Adotando o modelo que já aplicou no Iêmen, as agências da ONU abandonaram o tom diplomático e passaram a qualificar a situação como “crise humanitária”. No total, até o fim de 2019, a crise pode atingir 5,4 milhões de pessoas. Desses, mais de 3 milhões seriam migrantes e refugiados venezuelanos, além da população local dos países fronteiriços.

No dia 14, a entidade anunciará um plano para lidar com o êxodo de refugiados da Venezuela. No evento, a ONU tentará convencer doadores internacionais a resgatar os países da região diante do fluxo sem precedentes.

“Esta é uma tempestade perfeita. Ninguém conseguirá dar uma resposta sozinho”, afirmou ao jornal O Estado de S. Paulo o diretor do Programa Mundial de Alimentação da ONU, David Beasley.

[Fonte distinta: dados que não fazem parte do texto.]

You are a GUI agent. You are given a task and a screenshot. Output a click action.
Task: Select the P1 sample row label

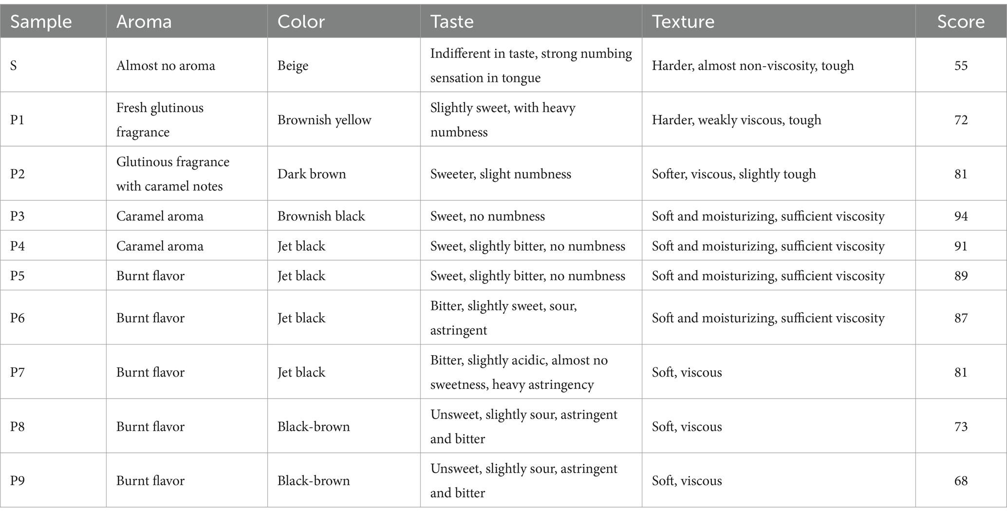point(17,120)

Nesta terça-feira, 4, a ONU incluiu pela primeira vez a Venezuela na lista das piores crises humanitárias do mundo. No total, estima-se que, para atender a todas as vítimas em 2019, serão necessários US$ 736 milhões. No mundo, as crises internacionais custarão US$ 21 bilhões.

Visita

O presidente da Venezuela, Nicolás Maduro, chegou na terça-feira a Moscou, onde participa nesta quarta-feira, 5, de uma reunião com o presidente russo, Vladimir Putin.